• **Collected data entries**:

=-=-=

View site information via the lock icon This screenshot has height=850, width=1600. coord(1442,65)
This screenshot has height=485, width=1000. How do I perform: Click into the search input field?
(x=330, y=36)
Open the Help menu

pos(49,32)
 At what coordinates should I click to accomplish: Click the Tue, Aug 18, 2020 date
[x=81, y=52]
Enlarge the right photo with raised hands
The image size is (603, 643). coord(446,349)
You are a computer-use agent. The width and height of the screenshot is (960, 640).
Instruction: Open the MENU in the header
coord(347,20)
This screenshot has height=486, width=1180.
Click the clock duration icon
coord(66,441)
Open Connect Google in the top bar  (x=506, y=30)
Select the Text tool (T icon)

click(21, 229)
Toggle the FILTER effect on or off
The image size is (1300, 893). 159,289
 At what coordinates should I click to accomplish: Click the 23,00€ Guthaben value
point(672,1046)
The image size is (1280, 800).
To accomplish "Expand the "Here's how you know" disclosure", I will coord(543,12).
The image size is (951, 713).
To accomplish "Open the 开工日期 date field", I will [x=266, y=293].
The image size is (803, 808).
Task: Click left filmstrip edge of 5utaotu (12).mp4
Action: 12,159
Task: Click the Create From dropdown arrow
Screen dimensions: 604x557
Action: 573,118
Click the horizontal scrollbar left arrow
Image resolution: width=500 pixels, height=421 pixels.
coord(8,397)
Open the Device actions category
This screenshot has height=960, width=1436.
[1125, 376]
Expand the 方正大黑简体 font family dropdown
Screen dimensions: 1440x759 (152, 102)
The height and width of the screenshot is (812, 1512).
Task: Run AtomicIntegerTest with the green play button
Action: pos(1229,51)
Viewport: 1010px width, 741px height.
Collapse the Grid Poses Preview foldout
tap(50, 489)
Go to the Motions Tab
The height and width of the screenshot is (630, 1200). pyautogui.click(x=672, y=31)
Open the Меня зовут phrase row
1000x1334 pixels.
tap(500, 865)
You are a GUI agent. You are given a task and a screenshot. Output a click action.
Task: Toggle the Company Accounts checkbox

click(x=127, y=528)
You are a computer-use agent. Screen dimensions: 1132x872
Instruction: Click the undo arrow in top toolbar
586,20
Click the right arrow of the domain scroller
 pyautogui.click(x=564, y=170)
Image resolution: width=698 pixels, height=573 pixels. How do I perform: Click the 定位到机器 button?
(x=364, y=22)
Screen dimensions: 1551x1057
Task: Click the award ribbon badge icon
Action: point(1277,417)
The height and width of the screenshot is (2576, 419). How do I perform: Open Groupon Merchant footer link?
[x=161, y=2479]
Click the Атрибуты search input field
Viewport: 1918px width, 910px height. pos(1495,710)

=-=-=

• **EXERCISE DESCRIPTION**: The answer must be a word-for-word transcription of every record above.

• **SOLVED EXERCISE**:
View site information via the lock icon This screenshot has height=850, width=1600. coord(1442,65)
This screenshot has height=485, width=1000. How do I perform: Click into the search input field?
(x=330, y=36)
Open the Help menu

pos(49,32)
 At what coordinates should I click to accomplish: Click the Tue, Aug 18, 2020 date
[x=81, y=52]
Enlarge the right photo with raised hands
The image size is (603, 643). coord(446,349)
You are a computer-use agent. The width and height of the screenshot is (960, 640).
Instruction: Open the MENU in the header
coord(347,20)
This screenshot has height=486, width=1180.
Click the clock duration icon
coord(66,441)
Open Connect Google in the top bar  (x=506, y=30)
Select the Text tool (T icon)

click(21, 229)
Toggle the FILTER effect on or off
The image size is (1300, 893). 159,289
 At what coordinates should I click to accomplish: Click the 23,00€ Guthaben value
point(672,1046)
The image size is (1280, 800).
To accomplish "Expand the "Here's how you know" disclosure", I will coord(543,12).
The image size is (951, 713).
To accomplish "Open the 开工日期 date field", I will [x=266, y=293].
The image size is (803, 808).
Task: Click left filmstrip edge of 5utaotu (12).mp4
Action: 12,159
Task: Click the Create From dropdown arrow
Screen dimensions: 604x557
Action: 573,118
Click the horizontal scrollbar left arrow
Image resolution: width=500 pixels, height=421 pixels.
coord(8,397)
Open the Device actions category
This screenshot has height=960, width=1436.
[1125, 376]
Expand the 方正大黑简体 font family dropdown
Screen dimensions: 1440x759 (152, 102)
The height and width of the screenshot is (812, 1512).
Task: Run AtomicIntegerTest with the green play button
Action: pos(1229,51)
Viewport: 1010px width, 741px height.
Collapse the Grid Poses Preview foldout
tap(50, 489)
Go to the Motions Tab
The height and width of the screenshot is (630, 1200). pyautogui.click(x=672, y=31)
Open the Меня зовут phrase row
1000x1334 pixels.
tap(500, 865)
You are a GUI agent. You are given a task and a screenshot. Output a click action.
Task: Toggle the Company Accounts checkbox

click(x=127, y=528)
You are a computer-use agent. Screen dimensions: 1132x872
Instruction: Click the undo arrow in top toolbar
586,20
Click the right arrow of the domain scroller
 pyautogui.click(x=564, y=170)
Image resolution: width=698 pixels, height=573 pixels. How do I perform: Click the 定位到机器 button?
(x=364, y=22)
Screen dimensions: 1551x1057
Task: Click the award ribbon badge icon
Action: point(1277,417)
The height and width of the screenshot is (2576, 419). How do I perform: Open Groupon Merchant footer link?
[x=161, y=2479]
Click the Атрибуты search input field
Viewport: 1918px width, 910px height. pos(1495,710)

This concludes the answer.